── EXTRACTED DATA

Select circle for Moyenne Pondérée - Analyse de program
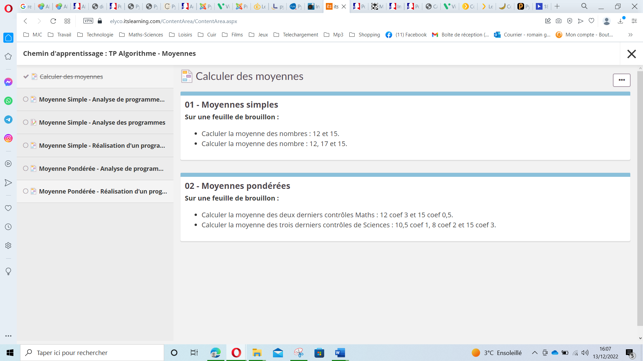tap(25, 168)
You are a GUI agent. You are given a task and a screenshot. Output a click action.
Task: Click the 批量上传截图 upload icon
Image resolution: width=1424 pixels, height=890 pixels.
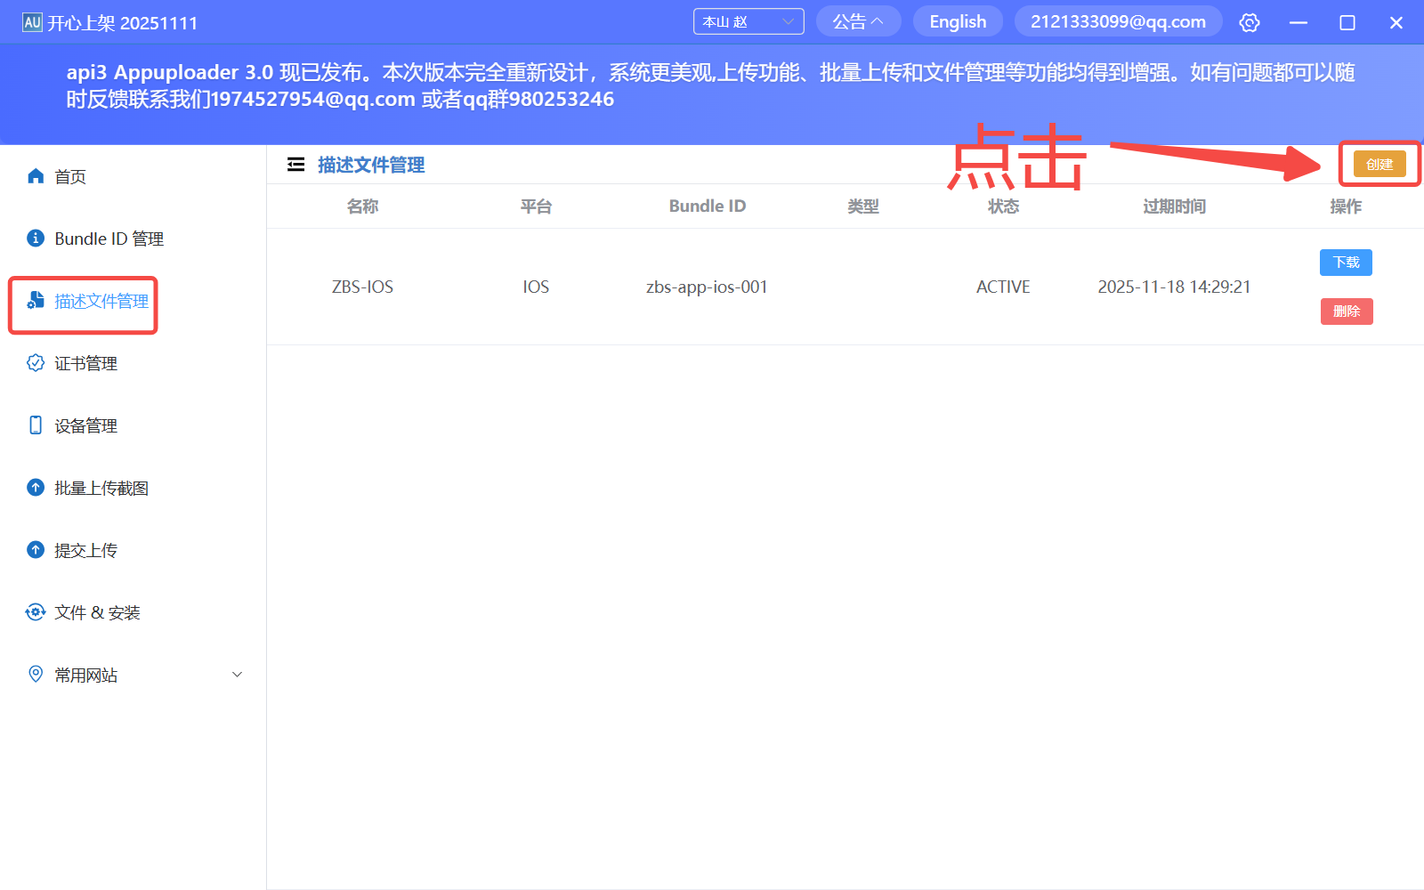[35, 487]
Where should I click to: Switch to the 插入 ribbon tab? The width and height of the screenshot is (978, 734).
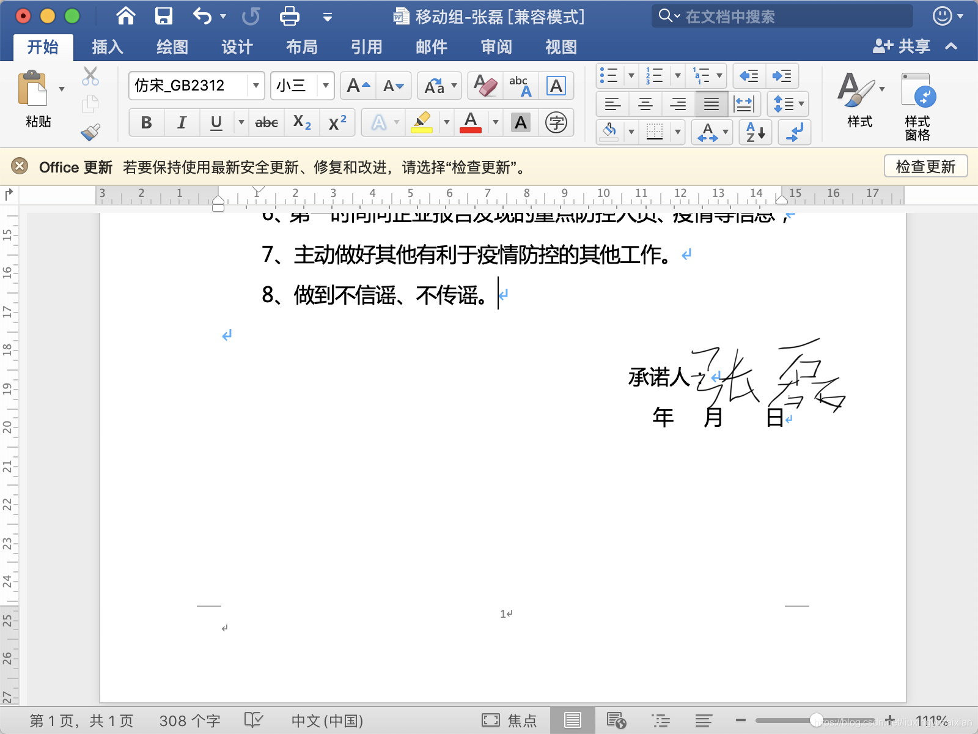(108, 46)
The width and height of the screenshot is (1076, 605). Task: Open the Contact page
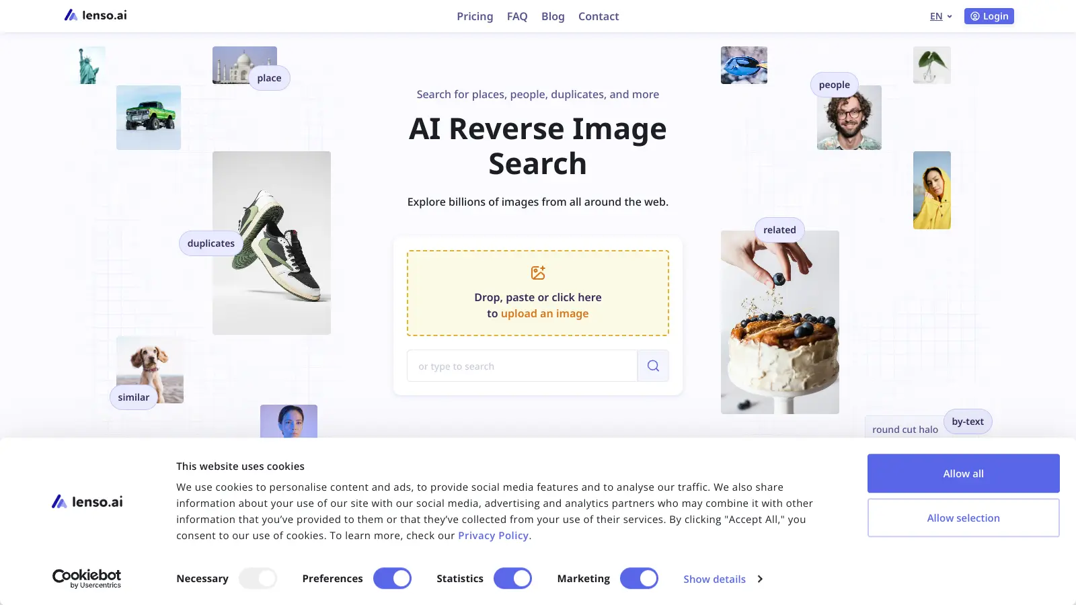click(598, 16)
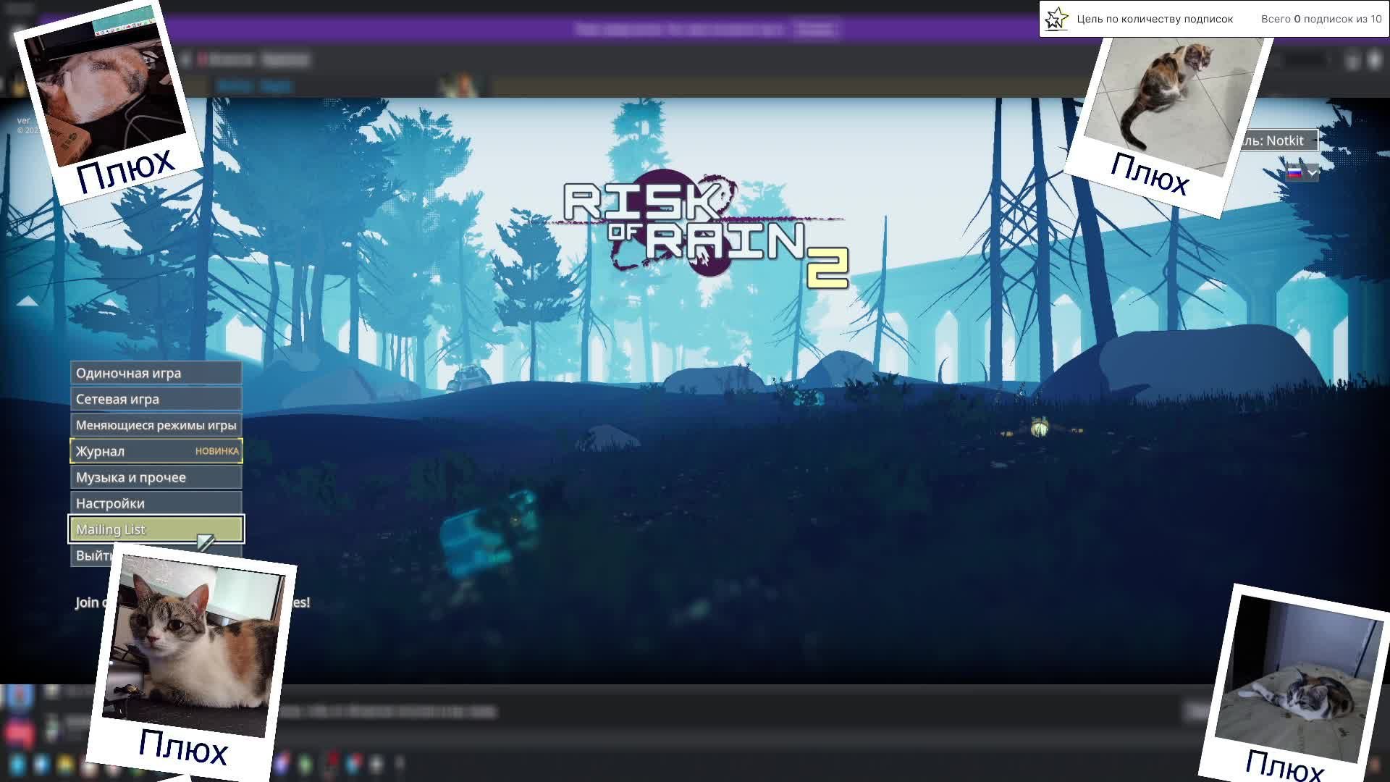
Task: Open the Notkit profile selector
Action: click(x=1280, y=140)
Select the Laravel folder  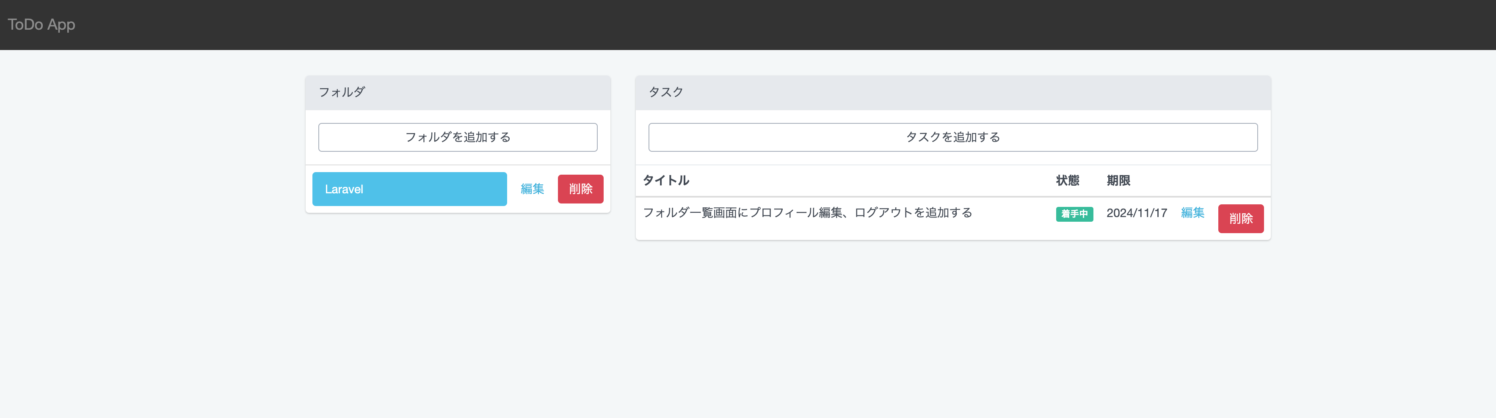click(x=409, y=189)
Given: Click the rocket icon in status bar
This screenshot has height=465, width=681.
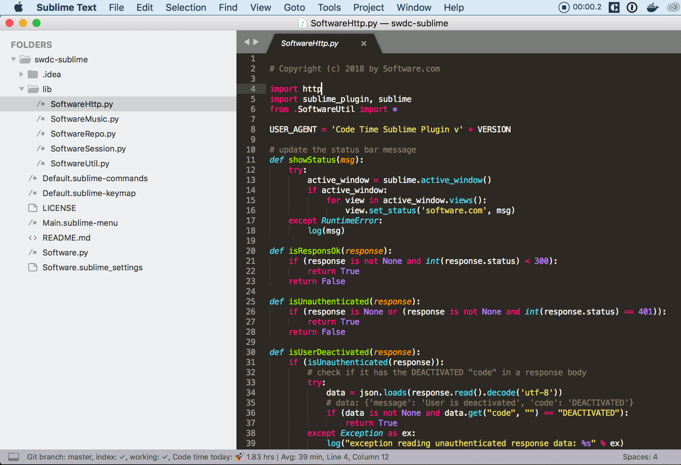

────

A verbatim copy is needed of the lines running from the line with "Given: Click the rocket icon in status bar" to the end of the data above, both included. Keep the pictures out of it.

ANSWER AREA
Given: Click the rocket icon in status bar
This screenshot has height=465, width=681.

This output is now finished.